In a number of cases Courts construing or interpreting Workmen’s Compensation statutes substantially similar to the instant one have concluded that an employee’s common law action against his employer for disfigurement is barred by the applicable Workmen’s Compensation statute. In Morgan v. Ray L. Smith & Son, 79 F. Supp. 971 (D.Kan.1948), plaintiff received injuries consisting of third degree burns while laying pipe. Pursuant to the terms of the Iowa Workmen’s Compensation Act, which provided compensation for impaired earning power resulting from an injury in the course of employment, plaintiff received temporary total disability benefits from his employer’s insurance carrier until such time *80as he returned to work. Plaintiff then instituted a common law action in tort against his employer to recover for disfigurement allegedly not compensable under the Iowa Act. The Court dismissed the suit stating at pp. 974-975:
“This much is clear: The injuries received by plaintiff arose ‘out of and in the course of the employment.’ As stated above, therefore, it seems that plaintiff must seek his remedy under the Iowa Compensation Act. He cannot recover under the act part of the damages sustained or detriment suffered and maintain a common law action for other damages sustained or detriment resulting from the same injuries.”
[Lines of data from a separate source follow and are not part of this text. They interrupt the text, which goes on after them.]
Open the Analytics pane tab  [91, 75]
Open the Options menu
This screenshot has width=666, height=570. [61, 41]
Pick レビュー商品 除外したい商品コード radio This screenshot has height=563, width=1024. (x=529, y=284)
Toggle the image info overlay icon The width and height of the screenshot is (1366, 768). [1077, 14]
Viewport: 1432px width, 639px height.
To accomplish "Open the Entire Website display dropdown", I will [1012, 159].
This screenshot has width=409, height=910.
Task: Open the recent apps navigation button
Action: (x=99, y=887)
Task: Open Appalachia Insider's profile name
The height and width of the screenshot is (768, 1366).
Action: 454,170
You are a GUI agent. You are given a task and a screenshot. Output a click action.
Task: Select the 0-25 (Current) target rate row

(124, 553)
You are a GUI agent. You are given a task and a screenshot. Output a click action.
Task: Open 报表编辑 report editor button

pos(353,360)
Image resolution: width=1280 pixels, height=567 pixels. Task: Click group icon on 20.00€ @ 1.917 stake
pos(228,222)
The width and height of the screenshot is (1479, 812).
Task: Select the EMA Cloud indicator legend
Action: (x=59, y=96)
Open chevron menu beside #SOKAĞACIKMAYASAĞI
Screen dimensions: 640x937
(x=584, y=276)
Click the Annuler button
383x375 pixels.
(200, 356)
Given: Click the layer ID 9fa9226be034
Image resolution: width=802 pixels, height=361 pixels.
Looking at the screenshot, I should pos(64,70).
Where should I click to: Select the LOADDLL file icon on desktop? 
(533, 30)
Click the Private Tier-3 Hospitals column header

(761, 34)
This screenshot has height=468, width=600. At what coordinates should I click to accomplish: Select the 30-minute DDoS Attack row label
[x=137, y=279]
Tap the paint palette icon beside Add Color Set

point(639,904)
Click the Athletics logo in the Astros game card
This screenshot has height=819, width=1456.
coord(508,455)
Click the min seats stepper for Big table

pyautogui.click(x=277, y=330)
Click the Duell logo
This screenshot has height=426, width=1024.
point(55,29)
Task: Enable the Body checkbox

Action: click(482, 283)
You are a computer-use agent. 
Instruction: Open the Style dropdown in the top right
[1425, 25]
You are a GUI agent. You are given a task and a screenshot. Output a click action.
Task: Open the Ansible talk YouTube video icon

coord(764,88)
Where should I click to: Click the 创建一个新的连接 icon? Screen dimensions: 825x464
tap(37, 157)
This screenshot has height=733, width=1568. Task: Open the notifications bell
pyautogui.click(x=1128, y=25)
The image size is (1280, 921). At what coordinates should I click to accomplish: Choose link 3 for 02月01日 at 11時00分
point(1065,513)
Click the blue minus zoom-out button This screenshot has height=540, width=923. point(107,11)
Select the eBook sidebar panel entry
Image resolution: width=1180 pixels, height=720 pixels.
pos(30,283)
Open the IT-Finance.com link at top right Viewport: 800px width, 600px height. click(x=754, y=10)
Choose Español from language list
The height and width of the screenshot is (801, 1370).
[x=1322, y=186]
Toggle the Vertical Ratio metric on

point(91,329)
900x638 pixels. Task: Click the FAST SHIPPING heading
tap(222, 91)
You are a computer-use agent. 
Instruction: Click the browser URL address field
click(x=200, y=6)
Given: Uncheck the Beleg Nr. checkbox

Confronted with similar circumstances in the case of Connors v. Semet-Solvay Co., 94 Misc 405, at p. 410, 159 N.Y.S. 431, at p. 434 (1916), a New York Court stated:
“The whole object and purpose of the Legislature would be overthrown if the servant might, after obtaining compensation from his master as provided by the statute, then sue in the courts for further compensation because of disfigurement or pain and suffering.”
See also Adams v. Iten Biscuit Co., 63 Okl. 52, 162 P. 938 (1917); Hyett v. Northwestern Hospital for Women and Children, 147 Minn. 413, 180 N.W. 552 (1920); and Morris v. Muldoon, 190 App. Div. 689, 180 N.Y.S. 319 (1920).
Plaintiff makes a contention that Section 306(b) of the Act is arbitrary in its discrimination between persons suffering disfigurement of the face and neck and those suffering disfigurement of the hands, arms and legs and, therefore, is violative of the Equal Protection Clause of the Fourteenth Amendment to the Constitution. A statutory discrimination will not be set aside as violative of the Equal Protection Clause if any state of facts reasonably may be conceived to justify it. McGowan v. Maryland, 366 U.S. 420, 426, 81 S.Ct. 1101, 6 L.Ed.2d 393 (1961). The discrimination made cannot be found to be without rational justification. It is evident that disfigurement of the face and neck, portions of the body which defy concealment, entails considerably more serious consequences, economic and otherwise, to the injured person than does disfigurement of the hands, arms and legs, which in almost all instances can be more readily concealed.
For the aforementioned reasons, the Court concludes that plaintiff’s action is barred by the Pennsylvania Workmen’s Compensation Act and that summary judgment therefore must be entered in favor of defendant-employers. An appropriate order is entered.